By way of comparison, the documentary ventures into other transgressive topics in comedy, from Lenny Bruce’s obscenity trial in the ’60s to Louis C.K.’s bit on child molestation last year.
The great Mel Brooks, who has been making Nazi and Adolf Hitler jokes publicly since the 1950s and filled “The Producers” with them, offers a surprisingly nuanced take. Though he’s often made Nazis and Hitler the butt of jokes, he refuses to touch the Holocaust in comedy.
“I can’t go there,” he says in the film.
Pearlstein began all of her interviews by asking her subjects if they had a Holocaust joke. Most of them, like Brooks, said they did not but that they did have Nazi material.

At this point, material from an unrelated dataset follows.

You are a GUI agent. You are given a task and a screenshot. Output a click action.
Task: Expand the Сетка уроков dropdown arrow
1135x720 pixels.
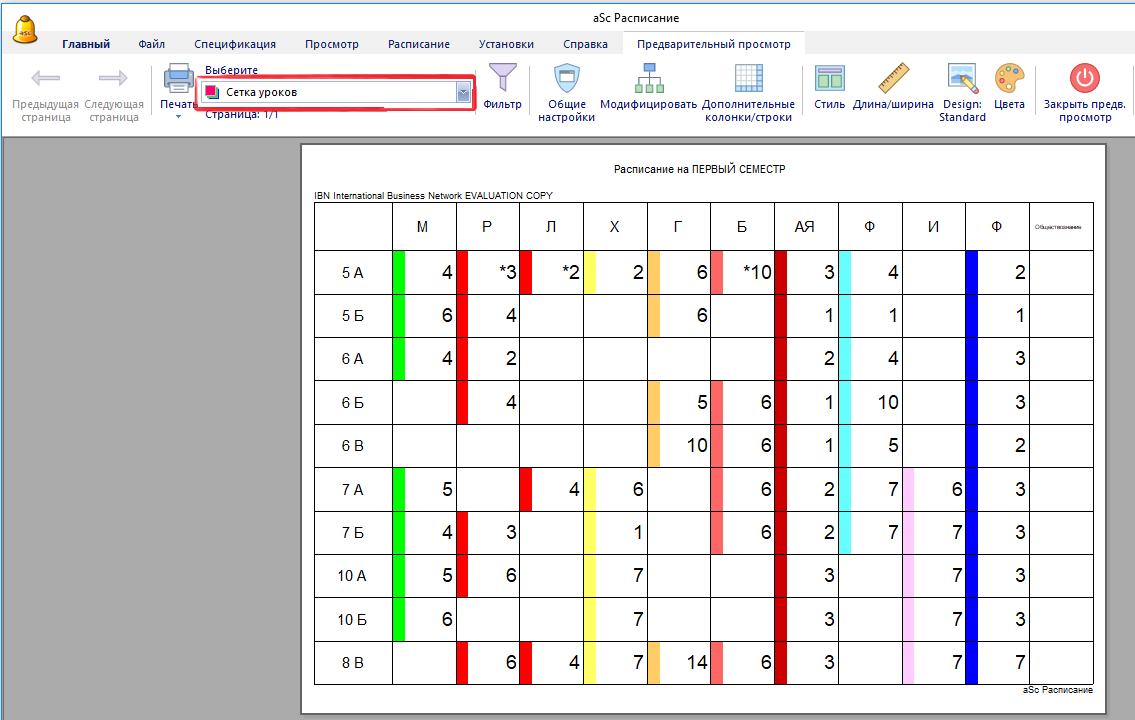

“That pattern emerged,” she said. “It never dawned on me that there was a distinction between the two.”
A representative of the Anti-Defamation League argues that humor can trivialize tragedy and that parody of anti-Semitism can actually inspire it. Silverman, on the other hand, believes that talking about the ugly side of humanity keeps it from festering and gaining power.
“Otherwise they live in this dark place and they become dangerous,” she says.
For Pearlstein, the roots of the film go back more than a quarter century. She recalled visiting the then-new Holocaust Memorial in Miami Beach in 1990 and meeting a survivor there. They struck up a conversation about Art Spiegelman’s graphic novel “Maus,” which outraged the woman.
“There’s nothing funny about the Holocaust!” Pearlstein recalled her saying. “How can you cover it in the funny pages?”
That conversation inspired an academic paper by a friend of Pearlstein’s, Kent Kirshenbaum, titled “The Last Laugh: Humor and the Holocaust.” Based on that, Pearlstein started working on a script. But she set it aside after the controversy over the 1998 Oscar-winner “Life is Beautiful,” passionate critics of which decried its humorous treatment of the Holocaust (a phenomenon that the documentary touches on — Brooks calls it “the worst movie ever made”).
When the documentary “The Aristocrats” came out in 2006 and touched on Gilbert Gottfried’s 9/11 jokes, Pearlstein was emboldened to jump back into the project. She began her interviews with Rob Reiner.
A film about humor and the Holocaust might seem a risky proposition in today’s sensitive cultural environment of self-censorship, trigger warnings and safe spaces on college campuses. But on the festival circuit, Pearlstein has been gratified by the conversations “The Last Laugh” has sparked among audience members.
“What I’ve been finding is that it’s a way for younger audiences — Jewish and not Jewish — to see it, relate to it, laugh at the jokes, see the serious parts without having to see a very serious, heavy film that they might not feel connected to,” she said. “Whether things go too far or not, at least we’re discussing it and at least we know it’s out there.”